Comparative analysis of cosine distance, Euclidean distance and jaccard similarity measure

Source: Internet
Author: User
Tags constant
1, cosine distance

The cosine distance, also known as the cosine similarity, is a measure of the magnitude of the difference between the two individuals using the cosine of the two vectors in the vector space.

Vector, is the direction of the multidimensional space line segment, if the direction of the two vectors are consistent, that is, the angle is close to 0, then the two vectors are similar. To determine whether the two vectors are in the same direction, it is necessary to use the cosine theorem to calculate the angle of the vector.

The cosine theorem describes the relationship of any one angle and three edges in a triangle. Given the three edges of a triangle, you can use the cosine theorem to find the angle of each angle of the triangle. Assuming that the three edges of the triangle are A, B and C, the corresponding three corners are a, B and C, then the cosine of angle A is:

If you look at both sides B and C of the triangle as two vectors, the above equation is equivalent to:

Where the denominator represents the length of two vectors b and C, the numerator represents the inner product of two vectors.

To give a specific example, if the news x and the news y corresponding vectors are respectively:

x1, x2, ..., x6400 and

Y1, y2, ..., y6400

, the cosine distance between them can be expressed by the cosine of the angle between them:

When the two news vectors have cosine equal to 1 o'clock, the two stories are completely duplicated (this way you can delete the duplicate pages in the Web pages that the crawler collects); When the cosine of the angle is close to 1 o'clock, the two stories are similar (can be used as text classifications), and the smaller the cosine of the angle, the less relevant the two news. 2. Comparison of cosine distance and Euclidean distance

As can be seen from the above figure, the cosine distance uses the cosine of the angle of two vectors as a measure of the difference between the two individual sizes. The cosine distance is more focused on the direction difference of the two vectors than the Euclidean distance.

The difference between Euclidean distance and cosine distance is viewed with three-dimensional coordinate system:

As can be seen from the above figure, Euclidean distance is measured by the absolute distance of each point in the space, which is directly related to the position coordinates of each point, while the cosine distance measures the angle of the space vector, more in the direction of the difference, rather than the position. If the position of point A is constant and the B point is in the original direction away from the axis origin, then the cosine distance clip_image011 is constant (because the angle does not change), and the distance between A and b two is obviously changing, which is the difference between the Euclidean distance and the cosine distance.
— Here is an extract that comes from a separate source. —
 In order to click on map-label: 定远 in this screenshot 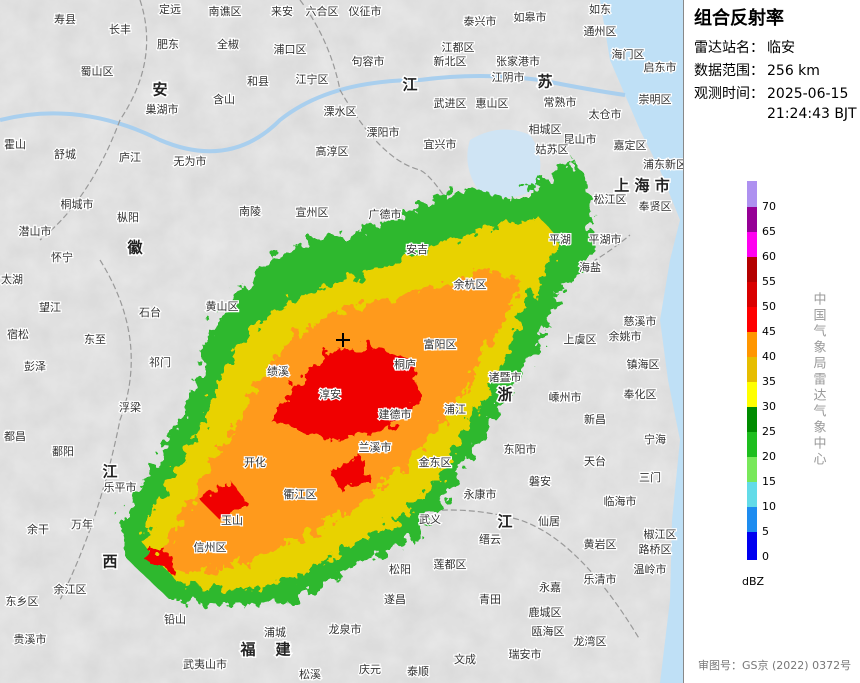, I will do `click(170, 9)`.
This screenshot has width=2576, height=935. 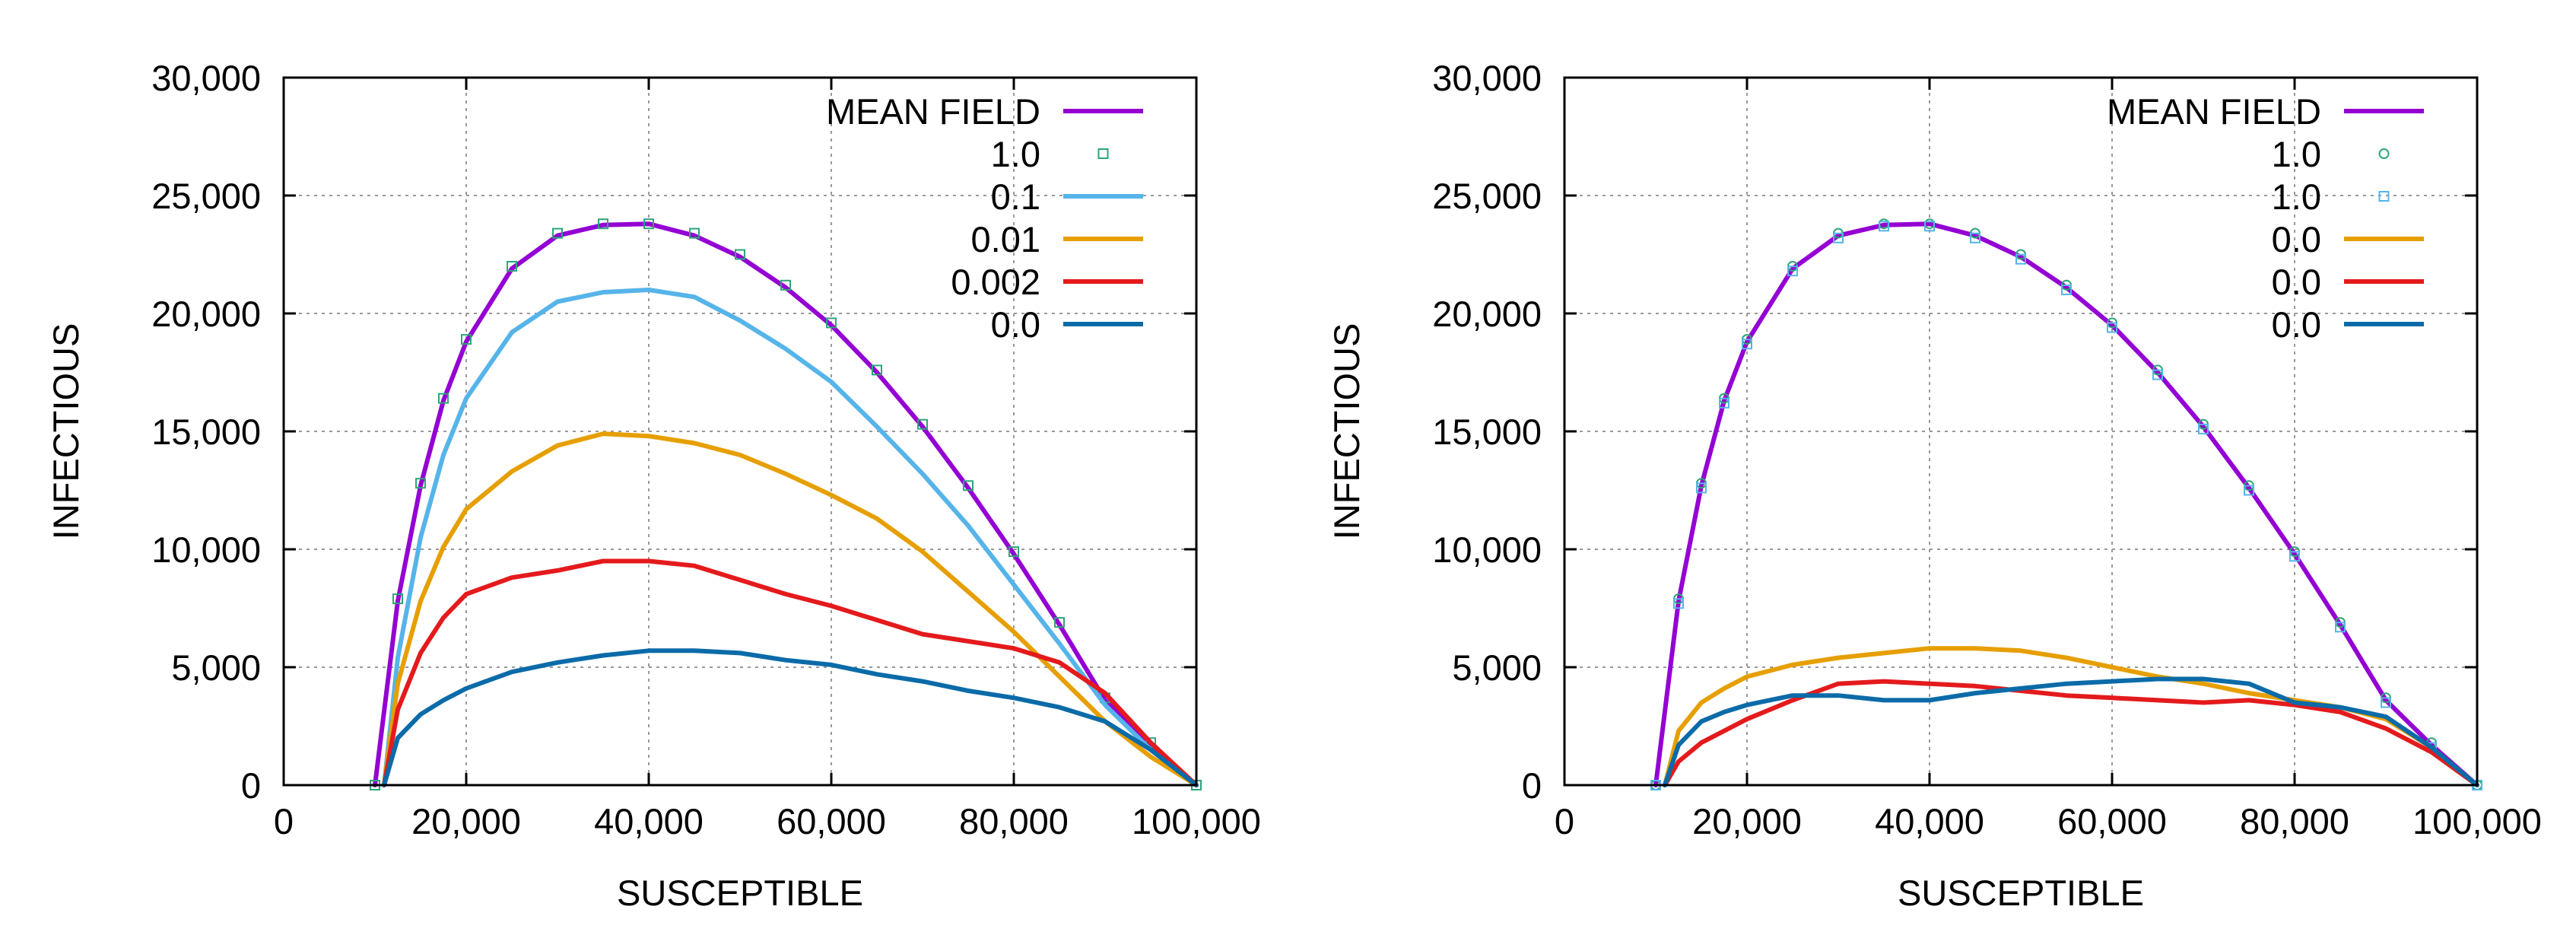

Euclidean distance and cosine distance each have different calculation and measurement characteristics, so they are suitable for different data analysis models:

Euclidean distance can reflect the absolute difference of individual numerical characteristics, so more for the analysis that needs to reflect the difference from the numerical size of dimension, such as using User behavior Index to analyze the similarity or difference of user value.

The cosine distance is more differentiated from the direction, but not sensitive to absolute values, more used to distinguish the similarity and difference of interest using the user's content scoring, and corrects the problem of the non-uniformity of metrics that may exist among users (because the cosine distance is insensitive to absolute values). 3 tuning cosine similarity algorithm (adjusted cosine similarity)

The cosine similarity is more about distinguishing the difference from the direction, and is not sensitive to absolute values, so it is impossible to measure the difference in values on each dimension, which can lead to a situation where:

Users scored on the content, by 5, X and y two users scored for two content (4,5), and the cosine similarity resulted in 0.98, which is very similar to each other. But from the score on the x doesn't seem to like 2 this content, and y is preferred, the cosine similarity to the value of the sensitivity of the results of the error, the need to correct this irrationality there is the adjustment of the cosine similarity, that is, all the dimensions of the value minus a mean, such as X and Y score mean is 3, then adjusted to (-2, -1), and then the cosine similarity calculation, get 0.8, the similarity is negative and the difference is not small, but obviously more in line with the reality.

Is it possible to use the adjusted cosine similarity calculation on the basis of the (user-commodity-behavior value) matrix. From the algorithm principle analysis, although the complexity increases, but should be stronger than the ordinary cosine angle algorithm.

Go from: http://www.cnblogs.com/chaosimple/archive/2013/06/28/3160839.html

Contact Us

The content source of this page is from Internet, which doesn't represent Alibaba Cloud's opinion; products and services mentioned on that page don't have any relationship with Alibaba Cloud. If the content of the page makes you feel confusing, please write us an email, we will handle the problem within 5 days after receiving your email.

If you find any instances of plagiarism from the community, please send an email to: info-contact@alibabacloud.com and provide relevant evidence. A staff member will contact you within 5 working days.

A Free Trial That Lets You Build Big!

Start building with 50+ products and up to 12 months usage for Elastic Compute Service

  • Sales Support

    1 on 1 presale consultation

  • After-Sales Support

    24/7 Technical Support 6 Free Tickets per Quarter Faster Response

  • Alibaba Cloud offers highly flexible support services tailored to meet your exact needs.